Markdown

Manifest: GPU operator ClusterPolicy¶

Scope: the ClusterPolicy CRD (apiVersion: nvidia.com/v1) that is the single source of truth for an NVIDIA GPU Operator install. It covers the driver, toolkit, devicePlugin, dcgmExporter, dcgm, migManager, nodeStatusExporter and validator component blocks, how most map closely to a Helm value, and how to read status.state to know the stack is healthy. Verify with kubectl get clusterpolicy (STATUS ready) and describe for the per-component conditions.

Reference template from the upstream NVIDIA GPU Operator chart (pinned v26.3.2) and its config/samples/v1_clusterpolicy.yaml / clusterpolicy_types.go. Not hardware-tested here. The Helm chart renders this CR as cluster-policy; do not hand-edit it in parallel with helm upgrade. Pin chart and image versions and apply via GitOps. Builds on Kubernetes & Helm: GPU Platform §1.

flowchart TB
  HELM["helm install gpu-operator<br/>--set driver.enabled=..."] --> CP["ClusterPolicy cluster-policy<br/>nvidia.com/v1"]
  CP --> DRV["driver DaemonSet"]
  CP --> TK["toolkit DaemonSet"]
  CP --> DP["devicePlugin DaemonSet"]
  CP --> DCGM["dcgm + dcgmExporter"]
  CP --> MIG["migManager"]
  CP --> VAL["validator (gates readiness)"]
  VAL --> ST["status.state = ready"]

What it is¶

ClusterPolicy is a cluster-scoped CRD in the nvidia.com/v1 group. One CR named cluster-policy declares the desired state of every component the GPU Operator manages; the operator reconciles each spec.<component> block into a DaemonSet (or Deployment) and reports aggregate health in status.state. You normally never write this YAML by hand. helm install nvidia/gpu-operator renders it from values.yaml, and most --set <component>.<field>=... flags in the hub map onto a field on this object (a few values, e.g. component version for validator/nodeStatusExporter, which track the chart appVersion, have no direct --set equivalent). Reading and patching the CR directly is the escape hatch for day-2 changes and the thing you describe when a component is wedged.

Two hard rules from upstream:

spec: {} is invalid. An empty spec fails to deploy; the operator needs at least the component toggles. ¹
ClusterPolicy and the standalone NVIDIADriver CRD are mutually exclusive. Pick one driver-management model per cluster. Set driver.useNvidiaDriverCRD: true only if you are driving the driver through the separate NVIDIADriver CR. ²

The component blocks (driver, toolkit, devicePlugin, dcgmExporter, dcgm, migManager, nodeStatusExporter, validator) share a common shape: enabled, repository, image, version, imagePullPolicy, imagePullSecrets, args, env, resources, and (where applicable) config.
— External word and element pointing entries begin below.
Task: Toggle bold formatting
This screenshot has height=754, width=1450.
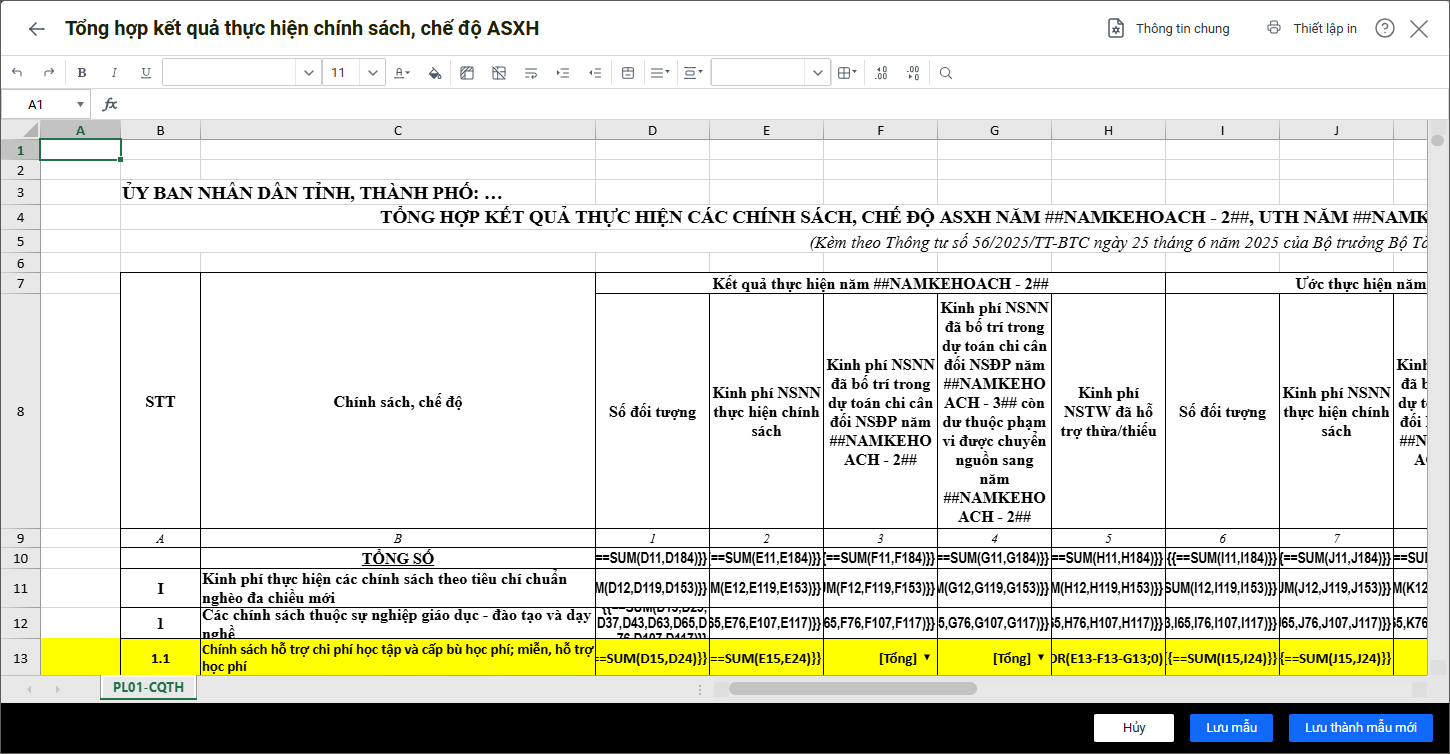Action: click(82, 73)
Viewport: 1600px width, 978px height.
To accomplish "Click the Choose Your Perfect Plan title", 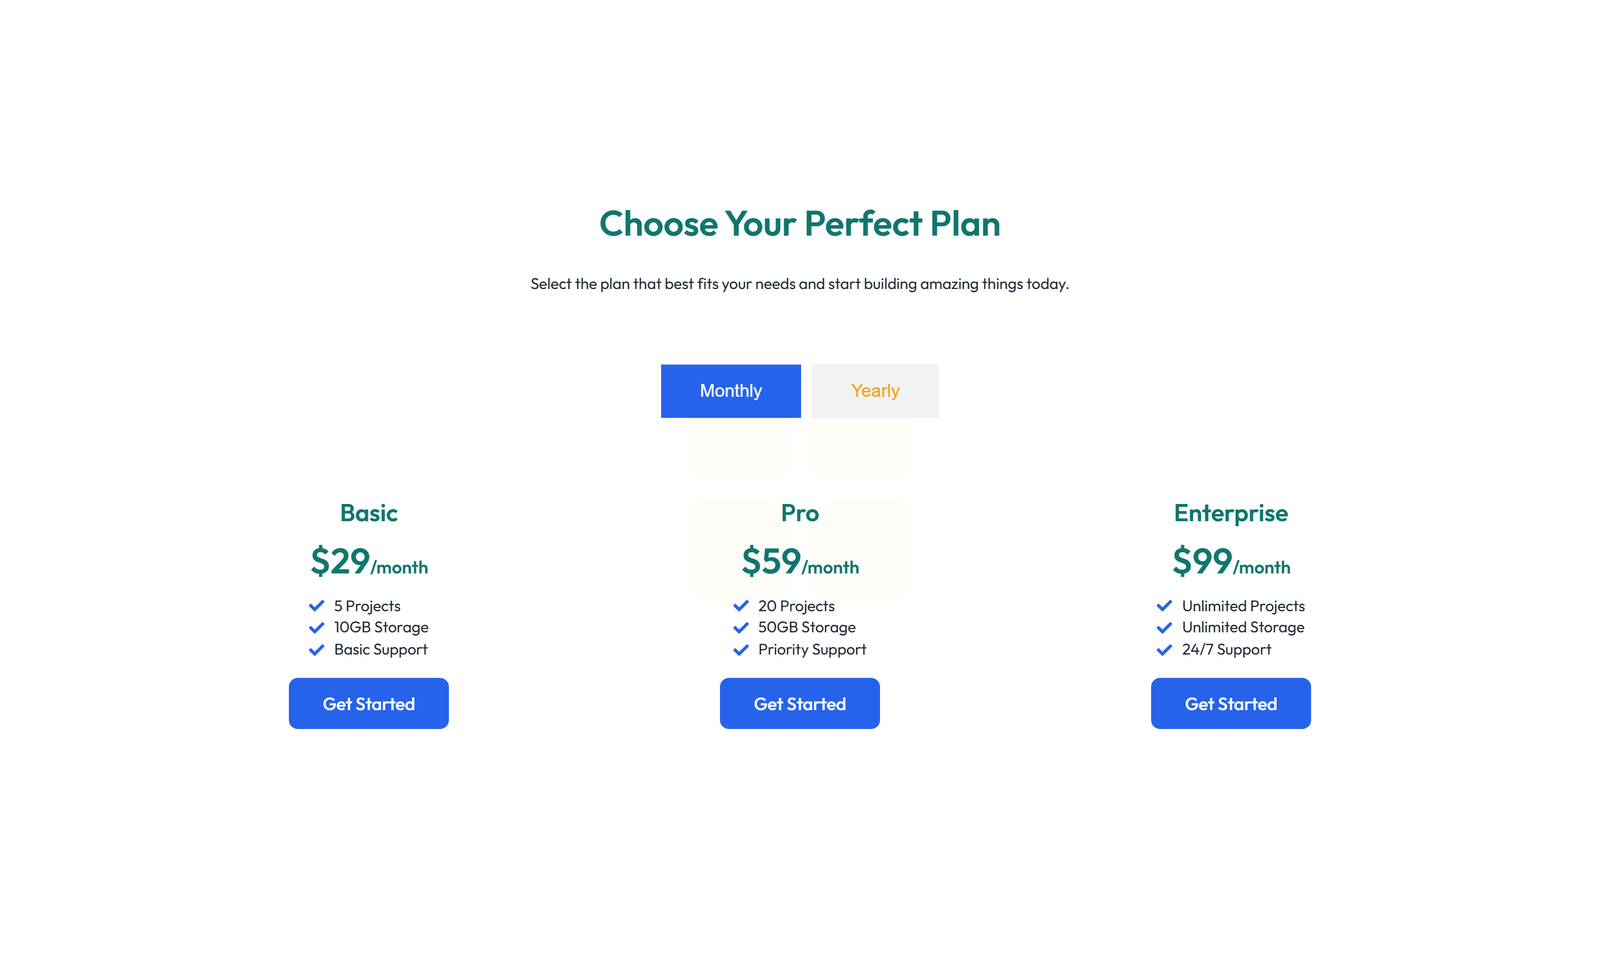I will pos(799,224).
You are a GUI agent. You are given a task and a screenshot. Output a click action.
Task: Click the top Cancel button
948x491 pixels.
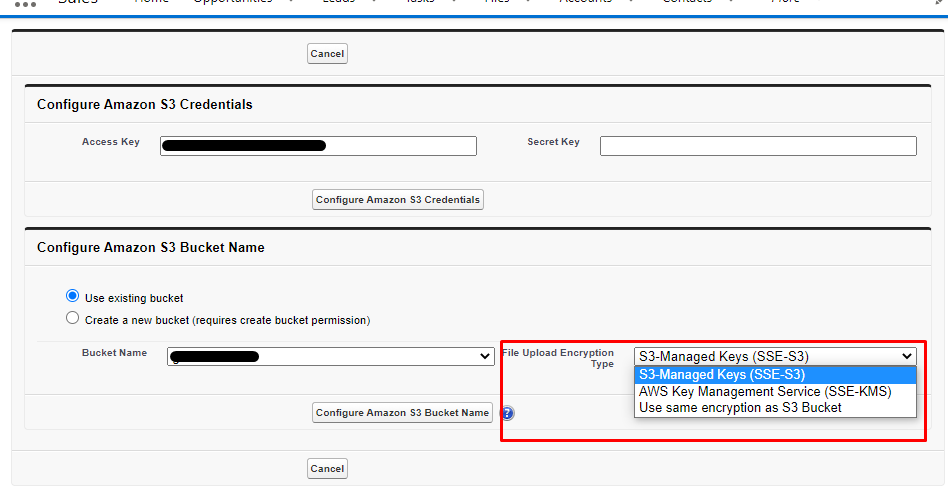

They map onto the same Go struct fields. ³

Prerequisites¶

A Kubernetes cluster (operator v26.3.2 supports current upstream K8s; check the platform support matrix for your exact version). ⁶
Node Feature Discovery: bundled and enabled by the chart unless you point it at an existing NFD (nfd.enabled).
Decide the driver model first: container-installed driver (driver.enabled: true) or host/pre-installed driver (driver.enabled: false). Never run both; a container driver fighting a host driver leaves the node NotReady (hub §1, Ansible bring-up).
Decide the MIG strategy (mig.strategy: none / single / mixed) before install; switching it later re-rolls the device plugin (MIG mode).
kubectl access with rights to read/patch clusterpolicies.nvidia.com and to the gpu-operator namespace (RBAC for the operators).
Helm 3 and the NVIDIA chart repo added.

The manifest¶

The chart renders the CR; this is the equivalent explicit object, trimmed to the blocks in scope and pinned. Field names are taken verbatim from clusterpolicy_types.go and the upstream sample. ³⁴ Image coordinates are the v26.3.2-era chart defaults; pin them rather than relying on :latest. ⁵

# clusterpolicy.yaml  (rendered by the chart as "cluster-policy")
apiVersion: nvidia.com/v1
kind: ClusterPolicy
metadata:
  name: cluster-policy
spec:
  operator:
    runtimeClass: nvidia            # RuntimeClass GPU pods select; the toolkit runtime is auto-detected (no defaultRuntime)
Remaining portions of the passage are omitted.